**Текст для чтения**.
──────────────────────────────
Комментарий |

К вопросу о ценности законченного проекта <МЛК> и его уникальности для советской постсоциалистической литературы

Евгений Иz

Дорогие друзья! Подруги!

Как ни странно, но, чтобы понять и оценить двухтомник Пепперштейна
и Ануфриева «Мифогенная любовь каст» его нужно прочесть. Самоотверженное
издательство «Ад Маргинем» с конца 2002 года предоставляет возможность
ознакомиться со вторым томом «МЛК», написанным Павлом Пепперштейном
уже в одиночестве.

О книге написано немало. Сюжет пересказывать глупо. И тем не менее,
ситуация требует от нас и написания, и пересказа (в краткой формуле).
Чтобы не ходить вокруг да около, стоит сразу же отметить, что
на данном этапе развития производительных и потребительных сил
роман «МЛК» — это новая «Война и мир». В «МЛК» есть та же глобальность,
то же времясвязывание и та же система искривленной оптики, которой
только и ценна нам всякая значительная литература. Пытливый наблюдатель
сможет при желании провести и конкретные параллели между основными
движущими силами в романе Толстого и в детище Пепперштейна/Ануфриева.
При желании параллели проводятся всегда — в принципе, все наши
желания взаимопараллельны, и их пересечения в точках наивысшей
энергии психофизической активности говорят нам лишь о том, что
наши стремления и вожделения обитают не в эвклидовом просторе.

Но мы отвлеклись, и отвлеклись на личное. Именно о глубоко личном
написана книга «МЛК»; точнее, о глубинных связях всего интимно-личного
с надличностно-общим. И неспроста, совсем неспроста в названии
самого показательного русского романа рубежа веков присутствует
светлое имя «любовь». Ведь любовь — это переломный момент, это
момент перелома хребта судьбы, когда по одну сторону остаются
уже ничего не значащие на этом фоне «зависимости», «извращенности»,
«легитимности», «стабильности», «ментальности» и «банальности»,
а по другую сторону открывается шикарный спуск, съезд, спрыг в
Светлое Будущее.

Но мы отвлеклись, и отвлекло нас тотальное. А тотальное — важнейшая
иz характеристик сновидения. Сновидение же играет в «МЛК» роль,
значение которой трудно переоценить. По сути дела «МЛК» — онейроидный
проект известной группы «Медгерменевтика», активными участниками
которой являются авторы двухтомного эпоса. По словам самого Пепперштейна,
вся книга целиком — уже написанная, имеющая название и изданная
когда-то давно — приснилась ему во сне. Это важный момент, который
хотелось бы подчеркнуть да не один раз. Можем ли мы, подпав мифогенной
суггестии, сказать, что «МЛК» — это своего рода Таблица Менделеева
(которая также приснилась Дмитрию Ивановичу), описывающая и распределяющая
время-пространство национального русского бредового сна? Можем.
Но не станем. Потому что, так это или нет — решать нейрофизиологам
будущего, а у романа имеются и другие ценные достоинства.

Краткость сюжетной формулы в «МЛК» контрастнейшим образом гармонирует
со страничным объемом произведения. Сюжет, как известно читавшим,
занимателен и несложен: в начале Отечественной войны парторг Владимир
Дунаев эвакуируется с родным заводом под натиском фашистских захватчиков.
──────────────────────────────
**Исходные данные**.

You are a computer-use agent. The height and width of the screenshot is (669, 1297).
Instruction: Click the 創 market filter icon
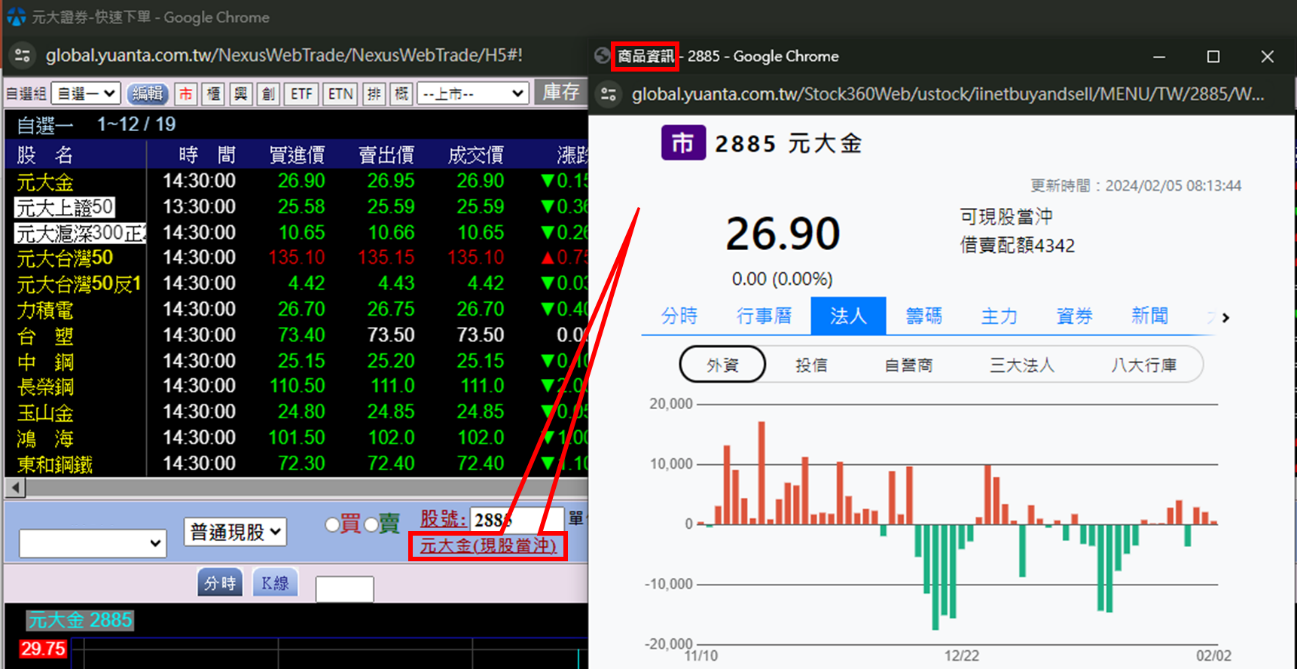coord(268,94)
──────────────────────────────
Выпишите из комментария о романе «Мифогенная любовь каст» всё, начиная со слов «Комментарий |» и заканчивая словами «уже в одиночестве.», без единого изменения. Листинг здесь не понадобится.

**Ответ**.
Комментарий |

К вопросу о ценности законченного проекта <МЛК> и его уникальности для советской постсоциалистической литературы

Евгений Иz

Дорогие друзья! Подруги!

Как ни странно, но, чтобы понять и оценить двухтомник Пепперштейна
и Ануфриева «Мифогенная любовь каст» его нужно прочесть. Самоотверженное
издательство «Ад Маргинем» с конца 2002 года предоставляет возможность
ознакомиться со вторым томом «МЛК», написанным Павлом Пепперштейном
уже в одиночестве.